No deja de ser interesante, sin embargo, que esa misma racionalidad encuentra sus propias válvulas de escape, justificaciones para estudiar esos mismos fenómenos pero sin perder la compostura moderna que está obligada a mantener siempre.

Así, la antropología, una ciencia que nació en el siglo XIX para estudiar al Otro en condiciones controladas, para reducir su visión de mundo a los parámetros de Occidente, se interesó casi desde el inicio en todas esas creencias que ahora se catalogan como paranormales o sobrenaturales, en buena medida porque se creía que en ellas se descubrirían los antecedentes de las grandes religiones.

Para E.B. Tylor (1832 – 1917), el primer antropólogo en la Universidad de Oxford, la creencia en lo paranormal de los “salvajes” podía explicarse por su capacidad defectuosa de inferencia, su poca habilidad para racionalizar sus experiencias en el mundo (de ahí que, por ejemplo, confundieran el sueño con la muerte y a partir de esta similitud elaboraran la creencia en una entidad que, viviendo en el interior de una persona, puede salir de esta en ciertas condiciones).

Más tarde, un alumno del académico, Andrew Lang, modificó un poco este punto de vista y propuse que las creencias paranormales no tenían por qué considerarse irracionales si estaban fundadas en experiencias genuinas, no malinterpretadas.

Ambos, Tylor y Lang, sentaron con sus estudios los enfoques predominantes con que la antropología y otras ciencias se aproximaron a los fenómenos paranormales, considerándolas, en esencia, resultado de un malentendido cognitivo.

En este sentido el quiebre llegaría varios años después con los influyentes libros de Carlos Castaneda, con los cuales lo paranormal volvió a convertirse en un tema de debate entre los antropólogos.

Las experiencias de Castaneda con las plantas sagradas de efectos psicoactivos y su posterior recuento etnográfico fundaron una nueva rama dentro de esta ciencia social, la llamada “antropología de la experiencia” o “antropología de la consciencia”.

El célebre discípulo de Don Juan Matus mostró que, dentro y fuera de la antropología, eso que llamamos el mundo, la realidad, es de alguna manera el mundo y la realidad que cada uno de nosotros construye a partir de una compleja red en la que se entretejen lo subjetivo y lo social, lo que cada uno de nosotros percibe y aprehende y los lineamientos sociales a partir de los cuales se da esta percepción y aprehensión.
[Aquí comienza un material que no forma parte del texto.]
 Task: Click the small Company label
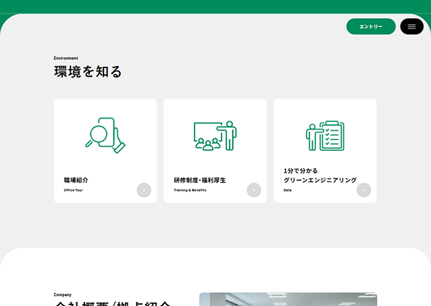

La experiencia de la alteridad —que, entre otros recursos, permite el contacto con las sustancias psicoactivas— permite entrever esta diferencia pero también las zonas en común que toda esta miríada de perspectivas comparten.

Con estos antecedentes, la noción de normalidad se relativizó, sobre todo cuando se le aplicaba a la percepción. Lo paranormal solo era otra forma de la normalidad perceptual.

Así, la puerta estaba abierta para un desarrollo teórico apoyado en el concepto de la transpersonalización, según el cual un antropólogo sería capaz de incurrir en el doble juego del observante y el participante, de sentir en carne propia experiencias de transpersonalización y volver de ellas para diseccionarlas en sus patrones simbólicos, prácticos, cosmológicos, de cognición o religiosos.

En este marco, lo paranormal comenzó a comprenderse como un juego de reflejos entre el mundo y la conciencia, sin un juicio valorativo de por medio. Hunter recupera una cita de William James en la cual el gran filósofo y proto-psicólogo aseguró que “ningún recuento del universo en su totalidad puede ser terminante si deja desatendidas estas otras formas de conciencia”.

Al final, eso parece la paranormalidad: una forma de la conciencia humana que no se ajusta al paradigma dominante pero que no por ello es menos válida ni real.